EXERCISE AIM: Each line of the material holding the word "agent" must be identified and copied.

DATA FOR THE TASK:
# # #

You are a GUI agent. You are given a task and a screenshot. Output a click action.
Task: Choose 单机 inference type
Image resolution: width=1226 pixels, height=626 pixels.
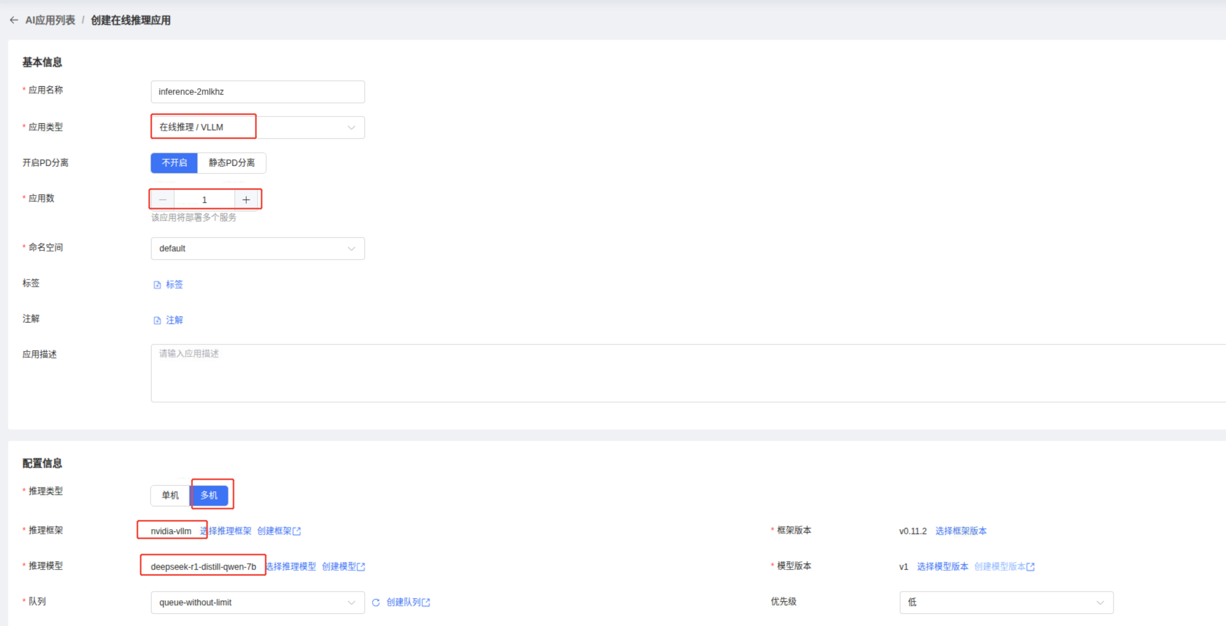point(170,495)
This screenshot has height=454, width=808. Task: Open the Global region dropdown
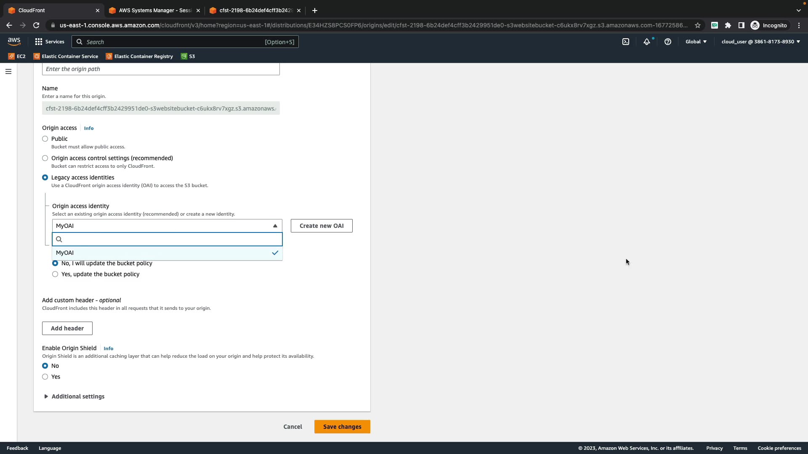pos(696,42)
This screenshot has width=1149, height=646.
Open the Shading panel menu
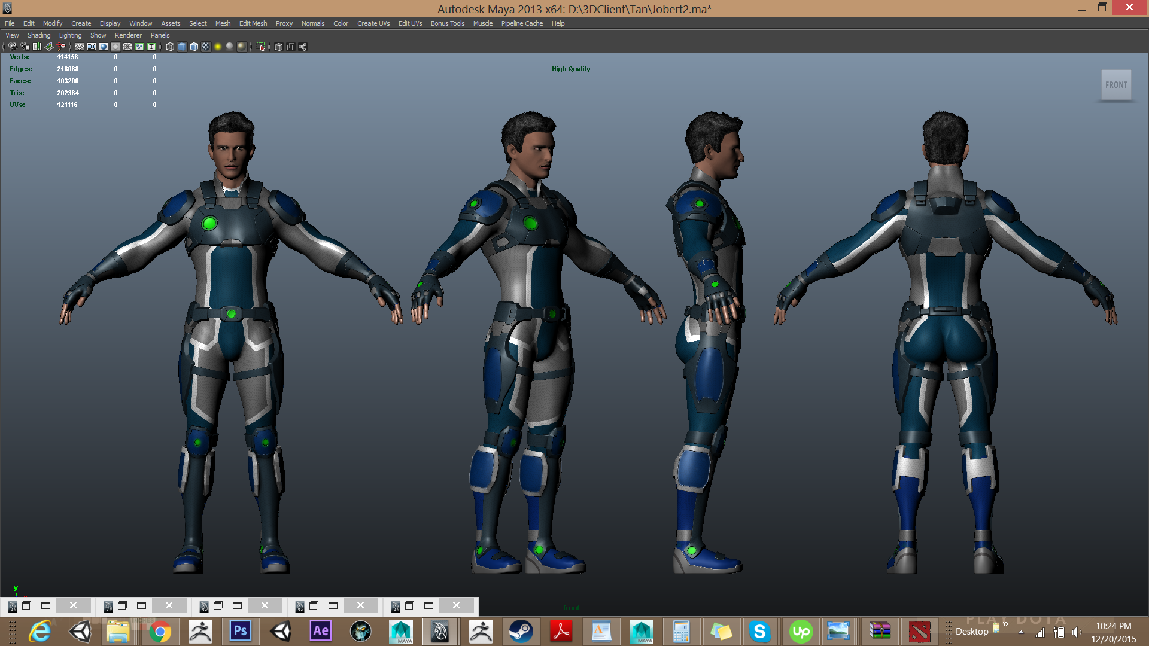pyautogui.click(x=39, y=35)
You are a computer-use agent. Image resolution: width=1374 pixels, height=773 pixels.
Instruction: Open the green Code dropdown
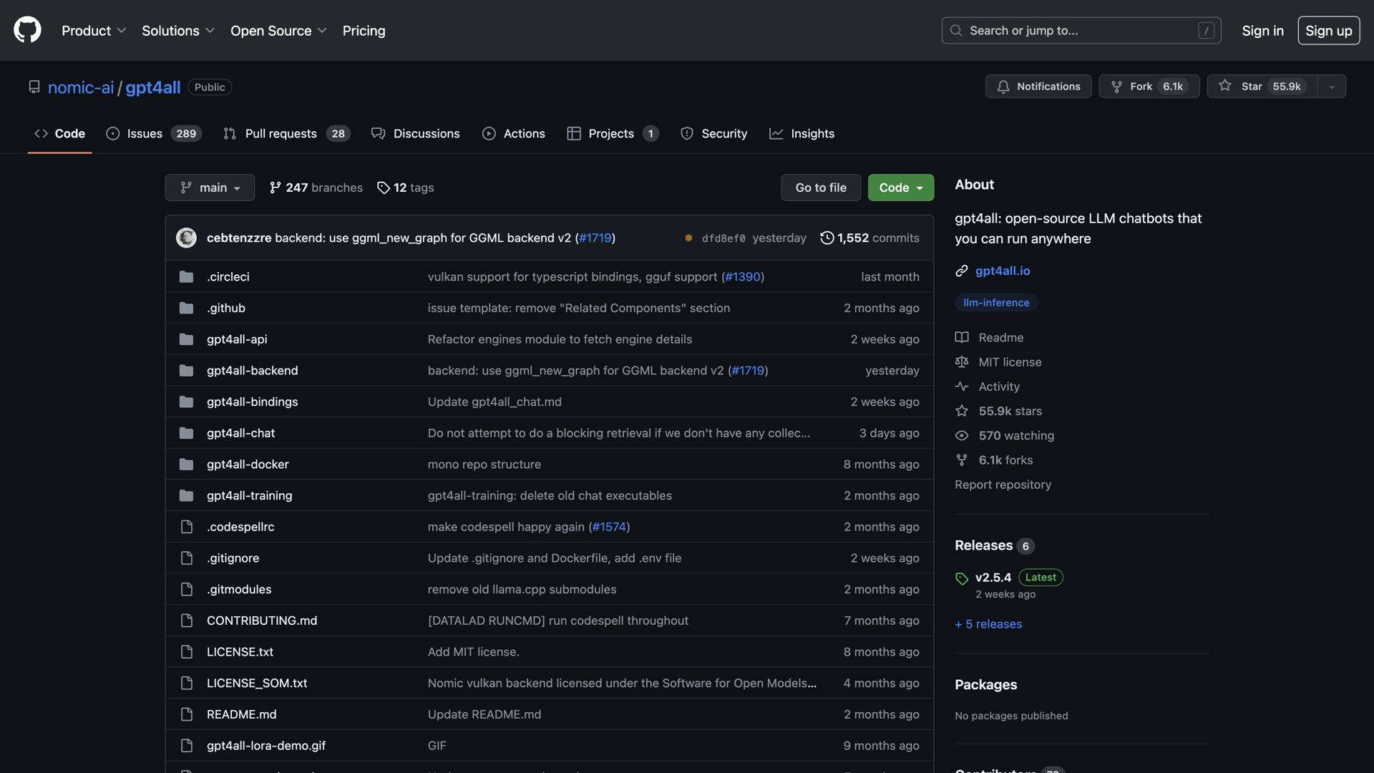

# # #

TASK RESULT:
You are a GUI agent. You are given a task and a screenshot. Output a click action.
You are a computer-use agent. Image resolution: width=1374 pixels, height=773 pixels.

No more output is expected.